══ RECORD SET

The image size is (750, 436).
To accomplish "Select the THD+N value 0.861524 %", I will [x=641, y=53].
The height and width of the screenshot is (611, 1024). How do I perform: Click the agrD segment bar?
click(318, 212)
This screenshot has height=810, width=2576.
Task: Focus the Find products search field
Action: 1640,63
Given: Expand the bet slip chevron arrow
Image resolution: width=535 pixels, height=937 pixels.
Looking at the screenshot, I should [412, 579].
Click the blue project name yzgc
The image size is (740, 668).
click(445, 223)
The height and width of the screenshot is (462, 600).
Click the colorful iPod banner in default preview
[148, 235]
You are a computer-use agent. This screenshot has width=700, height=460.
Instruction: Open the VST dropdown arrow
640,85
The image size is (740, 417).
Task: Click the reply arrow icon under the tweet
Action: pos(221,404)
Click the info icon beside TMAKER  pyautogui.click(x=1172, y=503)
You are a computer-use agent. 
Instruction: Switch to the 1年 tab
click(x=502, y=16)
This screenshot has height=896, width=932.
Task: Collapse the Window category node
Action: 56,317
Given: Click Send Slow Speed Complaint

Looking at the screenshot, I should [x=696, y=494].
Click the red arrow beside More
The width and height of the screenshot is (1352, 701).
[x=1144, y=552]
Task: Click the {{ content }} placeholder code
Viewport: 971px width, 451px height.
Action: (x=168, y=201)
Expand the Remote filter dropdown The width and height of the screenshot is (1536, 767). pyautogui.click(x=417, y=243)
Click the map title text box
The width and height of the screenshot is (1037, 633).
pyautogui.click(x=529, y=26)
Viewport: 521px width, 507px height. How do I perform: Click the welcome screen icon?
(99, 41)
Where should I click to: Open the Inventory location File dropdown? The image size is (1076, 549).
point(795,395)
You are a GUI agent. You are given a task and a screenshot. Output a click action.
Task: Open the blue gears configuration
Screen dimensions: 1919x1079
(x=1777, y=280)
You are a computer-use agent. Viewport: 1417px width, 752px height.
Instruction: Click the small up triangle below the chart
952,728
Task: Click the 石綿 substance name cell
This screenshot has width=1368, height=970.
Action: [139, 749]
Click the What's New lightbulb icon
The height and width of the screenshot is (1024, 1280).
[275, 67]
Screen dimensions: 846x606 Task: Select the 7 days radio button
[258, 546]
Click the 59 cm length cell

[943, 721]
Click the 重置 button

════

YOUR INSTRUCTIONS. Print all the entries exactly as written.

EXPECTED ANSWER.
The image size is (750, 436).
To accomplish "Select the THD+N value 0.861524 %", I will [x=641, y=53].
The height and width of the screenshot is (611, 1024). How do I perform: Click the agrD segment bar?
click(318, 212)
This screenshot has height=810, width=2576.
Task: Focus the Find products search field
Action: 1640,63
Given: Expand the bet slip chevron arrow
Image resolution: width=535 pixels, height=937 pixels.
Looking at the screenshot, I should [412, 579].
Click the blue project name yzgc
The image size is (740, 668).
click(445, 223)
The height and width of the screenshot is (462, 600).
Click the colorful iPod banner in default preview
[148, 235]
You are a computer-use agent. This screenshot has width=700, height=460.
Instruction: Open the VST dropdown arrow
640,85
The image size is (740, 417).
Task: Click the reply arrow icon under the tweet
Action: pos(221,404)
Click the info icon beside TMAKER  pyautogui.click(x=1172, y=503)
You are a computer-use agent. 
Instruction: Switch to the 1年 tab
click(x=502, y=16)
This screenshot has height=896, width=932.
Task: Collapse the Window category node
Action: 56,317
Given: Click Send Slow Speed Complaint

Looking at the screenshot, I should [x=696, y=494].
Click the red arrow beside More
The width and height of the screenshot is (1352, 701).
[x=1144, y=552]
Task: Click the {{ content }} placeholder code
Viewport: 971px width, 451px height.
Action: (x=168, y=201)
Expand the Remote filter dropdown The width and height of the screenshot is (1536, 767). pyautogui.click(x=417, y=243)
Click the map title text box
The width and height of the screenshot is (1037, 633).
pyautogui.click(x=529, y=26)
Viewport: 521px width, 507px height. How do I perform: Click the welcome screen icon?
(99, 41)
Where should I click to: Open the Inventory location File dropdown? The image size is (1076, 549).
point(795,395)
You are a GUI agent. You are given a task and a screenshot. Output a click action.
Task: Open the blue gears configuration
Screen dimensions: 1919x1079
(x=1777, y=280)
You are a computer-use agent. Viewport: 1417px width, 752px height.
Instruction: Click the small up triangle below the chart
952,728
Task: Click the 石綿 substance name cell
This screenshot has width=1368, height=970.
Action: [139, 749]
Click the What's New lightbulb icon
The height and width of the screenshot is (1024, 1280).
[275, 67]
Screen dimensions: 846x606 Task: Select the 7 days radio button
[258, 546]
Click the 59 cm length cell

[943, 721]
Click the 重置 button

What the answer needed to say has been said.